The company previously known as patent licensing firm WiLAN dramatically pivoted in 2017, changing its name to Quarterhill and plunging into the industrial Internet of Things sector through a $63.5-million acquisition of Saskatchewan-based International Road Dynamics.

Patent licensing is still part of its business. However, WiLAN is now a subsidiary of Quarterhill alongside International Road Dynamics and Viziya, a software and services provider.

The firm made another major move in December, naming Doug Parker – an M&A specialist and former OpenText executive – as its new president and CEO. He replaced Shaun McEwan, who held the position on an interim basis.

Parker has a mandate to continue making acquisitions that build upon Quarterhill’s new direction.

But despite the focus on the firm’s transformation, Parker said he wants to leverage the firm’s strong history in Ottawa’s tech community – a story that dates back to the early ’90s when it was a pioneer in high-speed wireless technology.

“WiLAN is obviously a well-known and successful technology company in the Ottawa region. I think this is an opportunity to build on that,” says Parker, who adds he sees the company’s history as a good foundation to growth.

Parker was previously OpenText’s senior vice-president of corporate development where he oversaw approximately $2.5 billion in acquisition spending and onboarded roughly 3,500 employees.

Reflecting on his experiences, Parker says a successful acquisition requires a broad-based effort and calls M&A transactions “a bit of a team sport.”

“M&A is not necessarily a clear playbook. It’s a process of continuing improvement, in capability, process and people,” he says.

What’s the industrial Internet of Things?

Like the commercial side of the Internet of Things – which typically refers to the wireless connection of appliances, devices and objects for applications such as controlling home electronics and lights with a smartphone – the industrial sector utilizes sensors and information-collecting devices to generate data and communicate information and analytics to users and each other.

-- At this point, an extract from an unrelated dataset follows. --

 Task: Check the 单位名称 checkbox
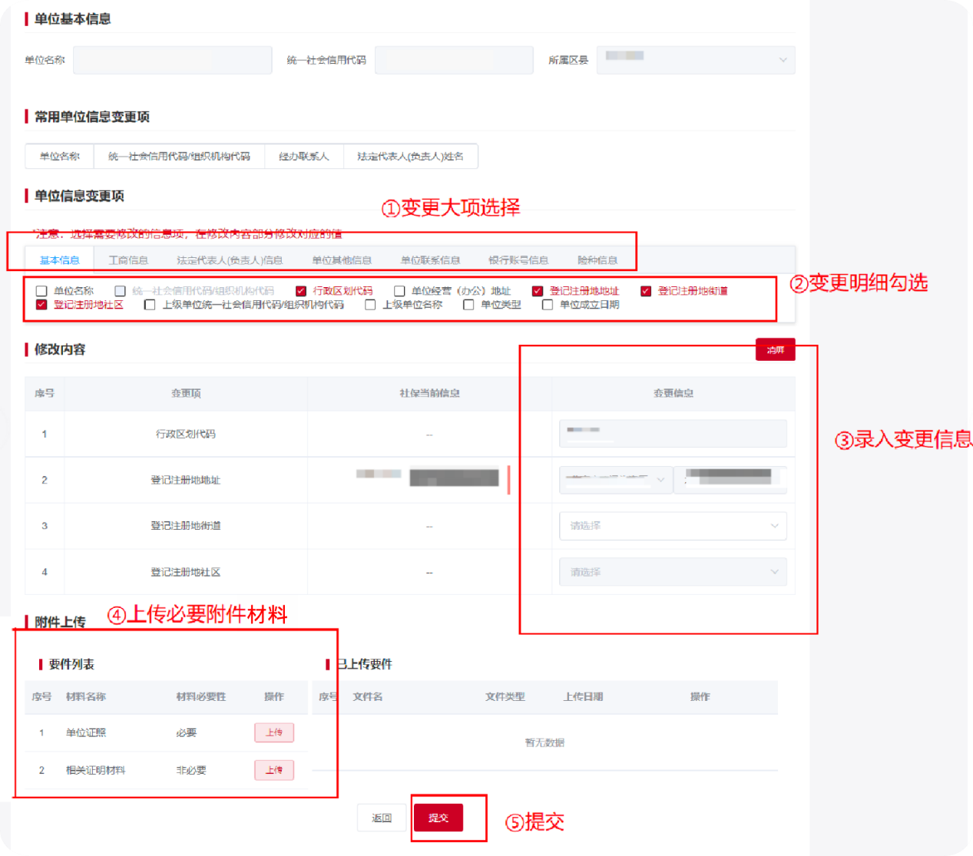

Here’s an example involving Quarterhill subsidiary International Road Dynamics.

In Western Canada, the firm is helping to manage trucks traffic in British Columbia with a network of weigh-in-motion and automatic vehicle identification technologies that are designed to improve the efficiency of commercial vehicle traffic. Once a transponder-equipped vehicle has been initially checked, it can be cleared to bypass all subsequent inspection stations for up to 24 hours.